Yahıu Agbi itikadi olarak kabul etmez..doğru..Ama hayat bu..insan başına belalar gelirse, yumuşayabilir.Hoca güce taptı demiyorumki helalleşeyim..Hoca yumuşamış diyorum...ve hoş görüyorum...
Yahu agbi, yumuşama nezamandan beri hakaret oldu..ben cübbeli hocayı seviyorum...sadce önceden bir meselede tenkid ettim onda da haklıydım..Hoca , zor durumda, önceki diyalog tenkidlerinde yumuşamış olabilir..neyi hakaret anlamdım..kafaya taktın bu hakaret kelimesini ...sende fikri sabite olmuş ,anlaşılan
Sorsun kardeşimSor fedai ağbine ve fakiri ye sor bakalaım MAHMUT Efendi ve cemeati için ne düşünüyorlar ? SOR BAKALIM.
Adam bu benim görüşüm demiyor...bana bunu F.Hoca söyledi diyor, yahu...Uyuma YOsmanlı, uyuma...sözü iyi anla..
İlginç...ne söylemis fethullah Gülen hoca?
...
"Hıristiyanlık Hak bir din idi ve elinde Allah'tan gelme hak bir kitap vardı. Fakat zamanla bir anlamda muvazene bozuldu.

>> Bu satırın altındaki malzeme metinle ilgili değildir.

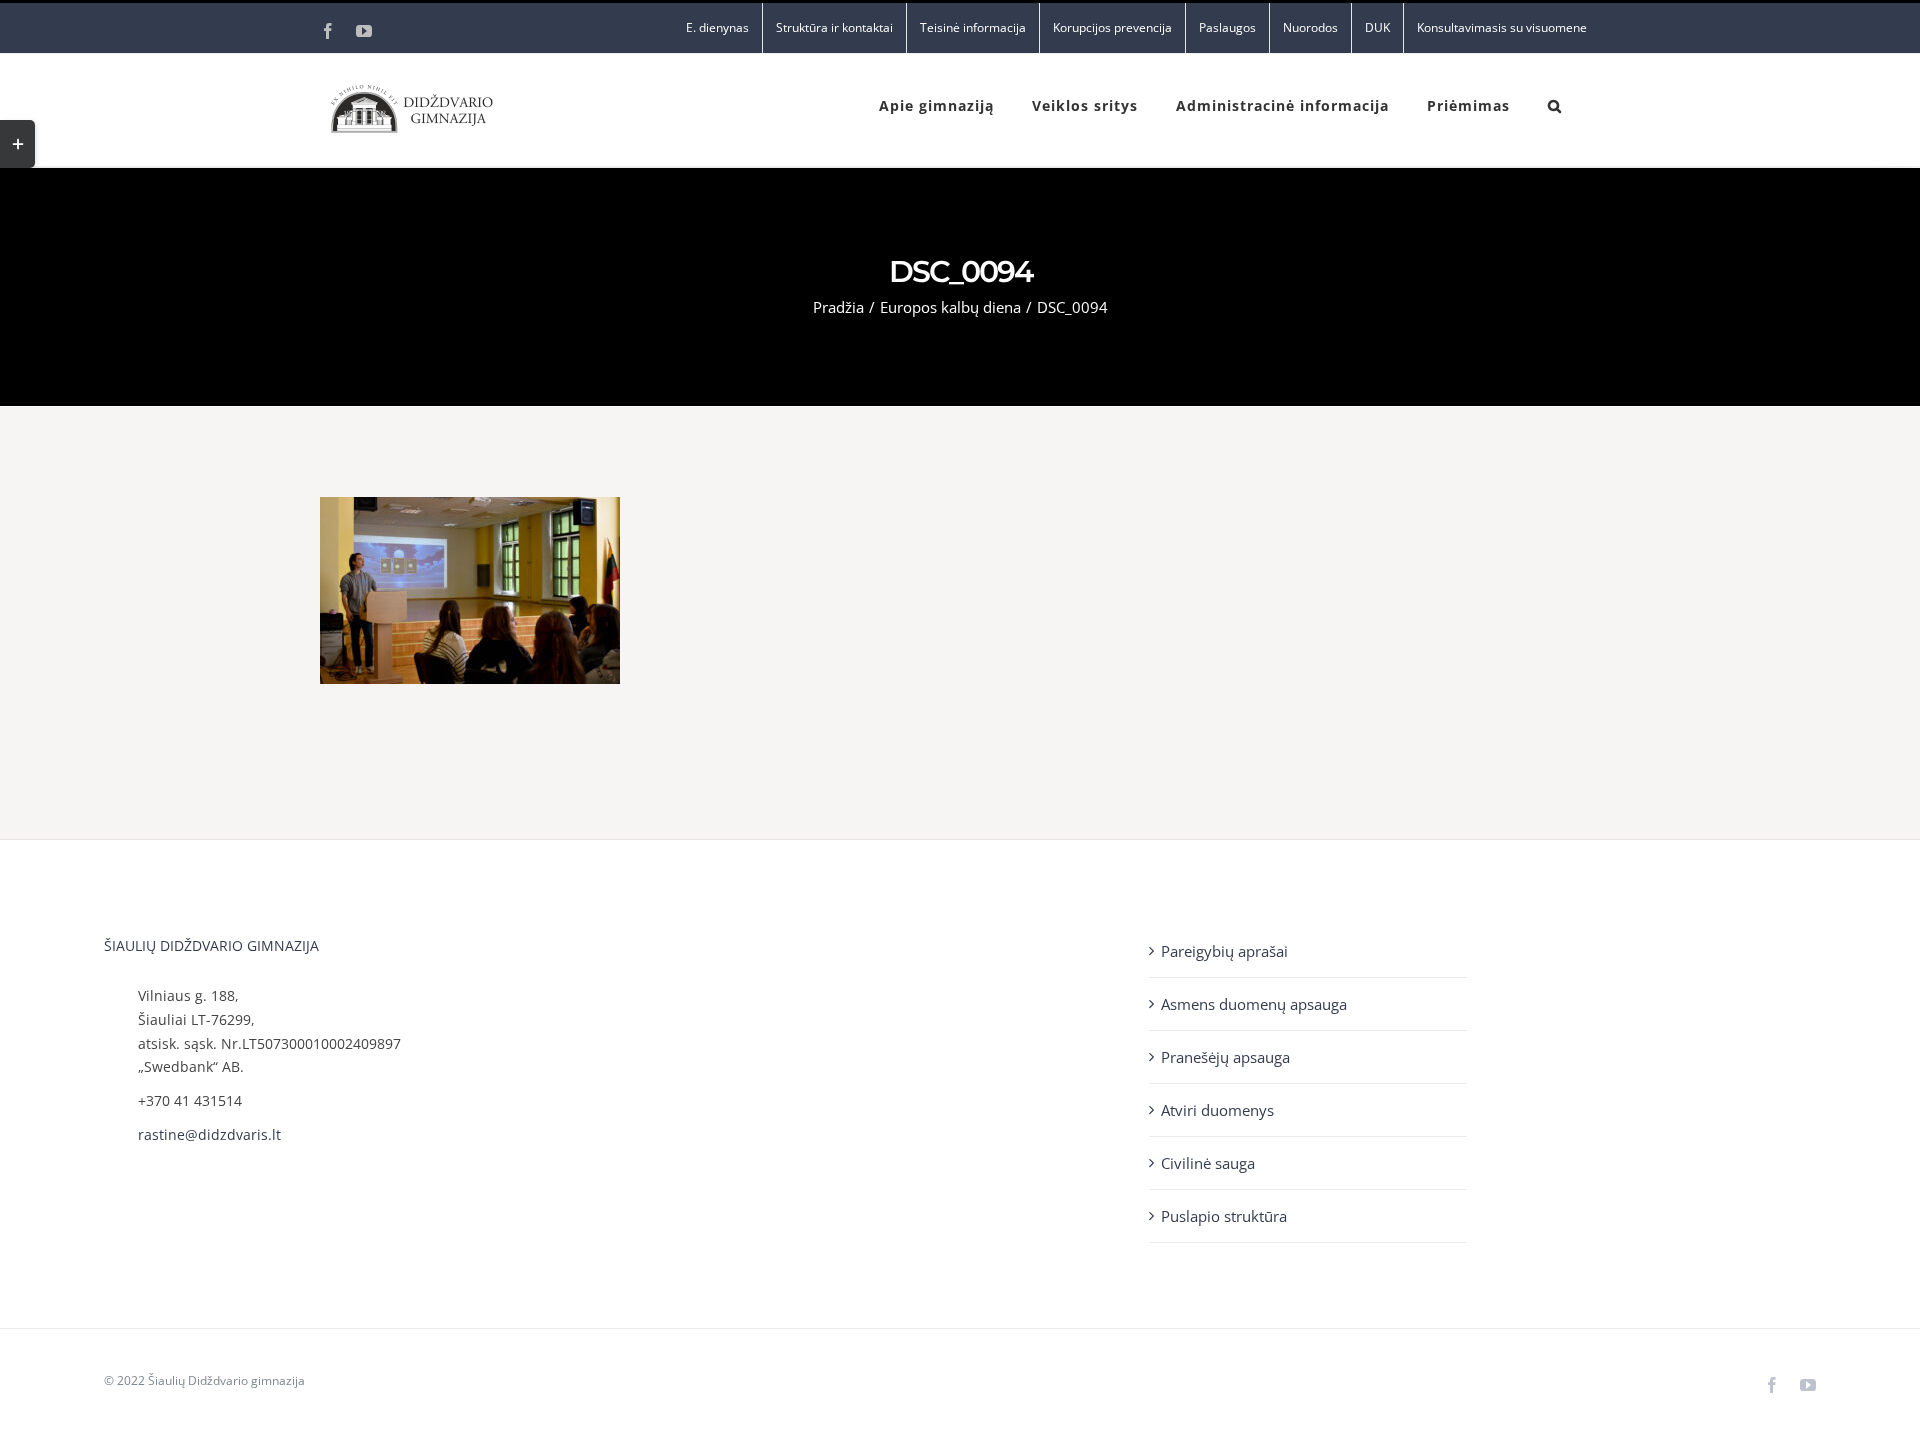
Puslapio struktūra (1224, 1216)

Yaratıcı Allah'tır dedikleri halde,Hz. Mesih'e de ulûhiyet isnat etmeye durdular. Allah "Göklerin ve yerin yaratıcısı,ezeli ve ebedi Hâlıktır." dedikleri halde Hz. Meryem'i -hâşâ- Allah'ın hanımı gibi gösterdiler ve Hz. Mesih'e Allah'ın oğlu deyiverdiler. Bütün bunlar tevhitte muvazeneyi bozma manasına geliyordu."
fethullah Gülen
http://tr.fgulen.com/content/view/18663/18/
Peygamber olmayana "peygamberdir" demek küfür olduğu gibi,peygamber olana da "değildir" demek yine küfürdür.(Fethullah Gülen)
İlginç...
Peki madem bunlar tevhidi bozdular, Madem Haşa Hz. İsa AS ye uluhiyet güttüler, madem paygambere peygamber değildir demek küfürdür peki kardeşim nasıl oluyor da bunlarla aramızda o da amentüde ittifak oluyor
Nasıl oluyor da Fethullah hocacılar ağzını şapırdata şapırdata "Say bakayım imanın şartlarını" diyebiliyor? Hala savunabiliyor bu fikri?

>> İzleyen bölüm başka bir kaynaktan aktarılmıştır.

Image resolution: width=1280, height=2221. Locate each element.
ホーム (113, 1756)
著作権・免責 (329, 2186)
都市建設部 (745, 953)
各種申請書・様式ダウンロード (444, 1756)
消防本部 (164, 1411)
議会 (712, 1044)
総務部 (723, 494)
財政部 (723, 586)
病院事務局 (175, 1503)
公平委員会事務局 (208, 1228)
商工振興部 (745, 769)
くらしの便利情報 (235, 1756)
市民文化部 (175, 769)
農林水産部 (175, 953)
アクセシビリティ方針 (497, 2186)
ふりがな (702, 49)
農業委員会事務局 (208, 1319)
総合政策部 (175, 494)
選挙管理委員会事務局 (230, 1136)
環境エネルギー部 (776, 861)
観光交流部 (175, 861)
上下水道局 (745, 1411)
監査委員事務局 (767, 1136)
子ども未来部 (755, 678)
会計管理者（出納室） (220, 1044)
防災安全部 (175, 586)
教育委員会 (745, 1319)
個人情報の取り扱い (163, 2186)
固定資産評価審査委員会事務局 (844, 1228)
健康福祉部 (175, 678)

Bir müslümanın tevhidi bozanla arasında amentüde nasıl ittifak olabilir?
Peygamberi, kitabı reddeden kafirle bir müslüman inançta nasıl ortak olabilir?
Soru: Günümüzde itikad-i kamil noktasında İslam'dan başka bir din yokken "Ehl-i Kitapla Amentüde İttifakımız Var" sözü ile ne ifade edilmeye çalışılmaktadır?

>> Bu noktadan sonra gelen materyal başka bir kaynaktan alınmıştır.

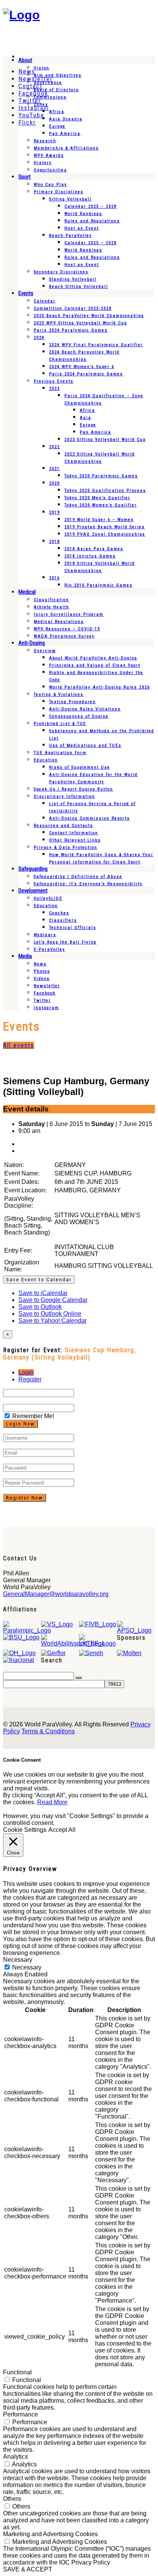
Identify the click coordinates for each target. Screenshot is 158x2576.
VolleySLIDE (48, 898)
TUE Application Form (60, 752)
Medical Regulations (59, 621)
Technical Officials (72, 927)
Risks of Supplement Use (79, 767)
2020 (54, 483)
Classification (51, 599)
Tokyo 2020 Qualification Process (105, 490)
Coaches (59, 913)
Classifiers (63, 920)
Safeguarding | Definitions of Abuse (78, 876)
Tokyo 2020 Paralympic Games (101, 475)
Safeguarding (33, 868)
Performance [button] (20, 2414)
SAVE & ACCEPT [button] (27, 2569)
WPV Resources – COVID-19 (67, 628)
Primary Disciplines (59, 191)
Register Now (24, 1498)
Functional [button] (17, 2372)
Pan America (65, 133)
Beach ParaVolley (70, 235)
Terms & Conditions (48, 1731)
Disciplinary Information (64, 796)
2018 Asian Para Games (93, 548)
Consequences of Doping (79, 716)
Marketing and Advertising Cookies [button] (50, 2534)
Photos (42, 971)
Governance (48, 82)
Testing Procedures (72, 701)
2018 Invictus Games (90, 556)
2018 (54, 541)
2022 (54, 446)
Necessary (26, 1967)
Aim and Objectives (58, 75)
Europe (57, 126)
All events (18, 1045)
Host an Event (81, 228)
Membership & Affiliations (66, 148)
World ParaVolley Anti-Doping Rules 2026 (99, 687)
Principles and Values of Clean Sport (94, 665)
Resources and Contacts (63, 825)
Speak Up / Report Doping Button (73, 789)
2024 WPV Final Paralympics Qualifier (96, 344)
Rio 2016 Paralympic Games (98, 585)
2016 (54, 577)
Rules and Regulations (92, 221)
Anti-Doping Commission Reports (89, 818)
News (40, 964)
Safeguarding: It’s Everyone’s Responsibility (88, 883)
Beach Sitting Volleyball (78, 286)
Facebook (45, 993)
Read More (52, 1802)
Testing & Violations (59, 694)
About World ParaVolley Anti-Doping (93, 658)
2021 (54, 468)
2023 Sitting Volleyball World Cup (105, 439)
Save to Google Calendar (52, 1300)
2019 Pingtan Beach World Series (104, 526)
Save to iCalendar (42, 1293)
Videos (42, 978)
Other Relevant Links (75, 840)
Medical (27, 592)
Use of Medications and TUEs (85, 745)
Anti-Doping (31, 642)
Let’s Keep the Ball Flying (65, 942)
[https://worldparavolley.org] (21, 15)
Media (25, 956)
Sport (24, 176)
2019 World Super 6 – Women (99, 519)
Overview (45, 650)
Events (25, 293)
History (43, 162)
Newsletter (47, 985)
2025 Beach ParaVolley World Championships (89, 315)
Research (45, 140)
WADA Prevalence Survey (64, 636)
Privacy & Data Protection (65, 847)
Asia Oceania (65, 119)
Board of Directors (56, 89)
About (25, 60)
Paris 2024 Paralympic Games (71, 330)
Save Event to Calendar (39, 1279)
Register (29, 1379)
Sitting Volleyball (70, 199)
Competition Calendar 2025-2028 (73, 308)
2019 (54, 512)
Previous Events (54, 381)
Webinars (45, 934)
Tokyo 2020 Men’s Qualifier (97, 497)
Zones (41, 104)
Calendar (45, 301)
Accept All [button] (62, 1829)
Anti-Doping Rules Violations (85, 709)
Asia (85, 417)
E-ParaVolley (49, 949)
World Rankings (83, 213)
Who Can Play (50, 184)
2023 (54, 388)
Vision (41, 68)
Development (33, 890)
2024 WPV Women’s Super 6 (81, 366)
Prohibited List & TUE (60, 723)
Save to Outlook (40, 1307)
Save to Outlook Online (49, 1313)
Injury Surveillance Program (69, 614)
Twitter (42, 1000)
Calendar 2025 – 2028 (90, 206)
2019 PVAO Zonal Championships (104, 534)
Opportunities (50, 170)
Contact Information (73, 832)
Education (46, 760)
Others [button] (12, 2498)
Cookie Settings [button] (24, 1829)
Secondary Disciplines (61, 272)
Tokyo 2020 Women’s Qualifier (100, 505)
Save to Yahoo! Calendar (52, 1320)
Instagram (46, 1007)
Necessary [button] (17, 1959)
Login (26, 1372)
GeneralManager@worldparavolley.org (56, 1594)
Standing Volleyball (73, 279)
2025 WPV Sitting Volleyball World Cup (80, 323)
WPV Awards (49, 155)
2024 (39, 337)
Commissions (50, 97)
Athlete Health (51, 607)
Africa (56, 111)
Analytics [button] (15, 2456)
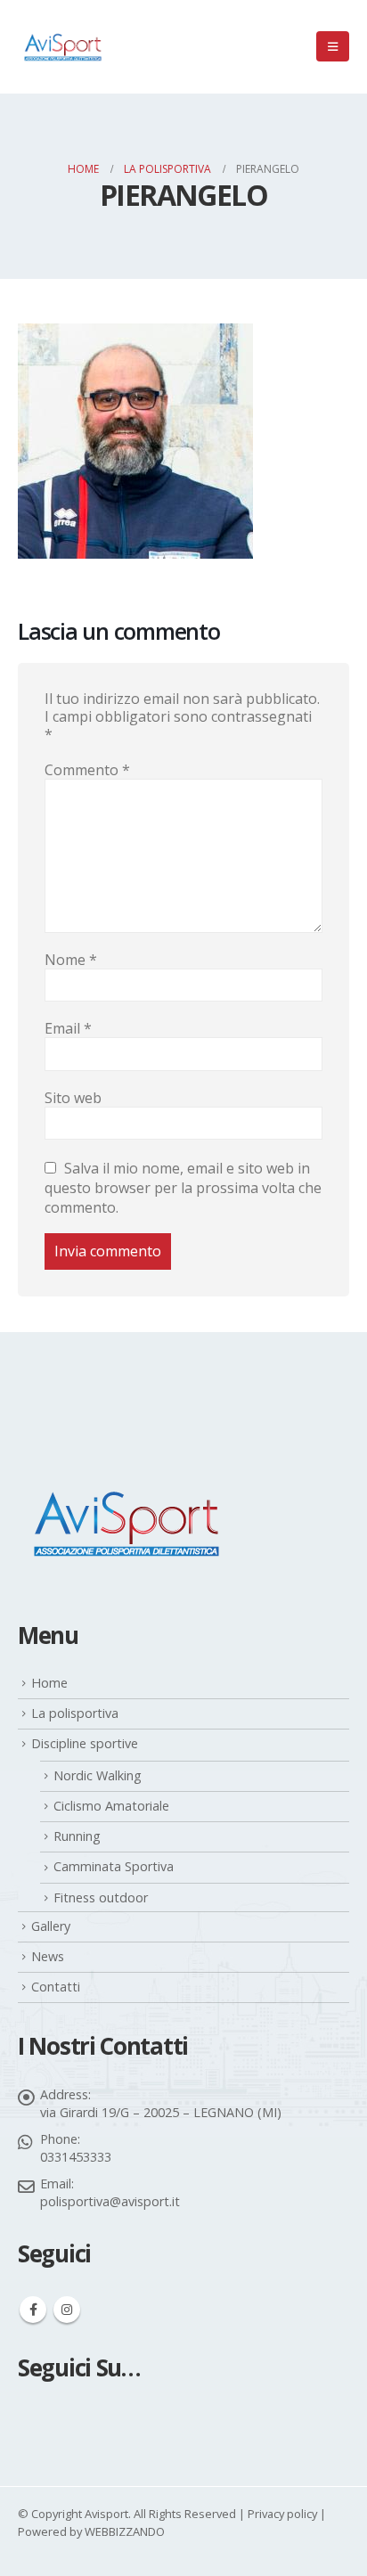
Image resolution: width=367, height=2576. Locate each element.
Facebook (33, 2309)
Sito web (73, 1098)
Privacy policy (282, 2514)
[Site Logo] (62, 47)
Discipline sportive (84, 1743)
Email (68, 1028)
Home (49, 1682)
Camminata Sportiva (113, 1866)
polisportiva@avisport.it (110, 2201)
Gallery (50, 1926)
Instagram (66, 2309)
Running (77, 1836)
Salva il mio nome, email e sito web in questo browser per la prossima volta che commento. (183, 1187)
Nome (71, 960)
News (47, 1956)
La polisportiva (74, 1713)
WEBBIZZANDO (125, 2531)
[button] (332, 46)
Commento (87, 770)
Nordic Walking (97, 1775)
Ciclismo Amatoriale (111, 1805)
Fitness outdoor (100, 1897)
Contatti (55, 1986)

Bazı çevreler tarafından kasıtlı olarak saptırılan ve bir takım çevreler tarafından ise gerçek manada anlaşılmasında güçlük çekilen bu konuda, evvela bahse mevzu konunun(1) sadece "başlığı" itibari ile değerlendirilmeyip, tüm içeriği ile bir bütün olarak ele alınması, mülahaza edilmesinde fayda olacağı kanaatindeyiz.
Ehli kitap ile ortak noktalarda ittifak etmek için o ortak noktaların ön plana çıkarılması veya ortak noktaların koyu ve altı çizili yapılması ayrı mevzudur, öne çıkarılan noktaların "hak" yada "batıl" olduğunu söylemek veyahut ifade etmek ayrı bir mevzudur.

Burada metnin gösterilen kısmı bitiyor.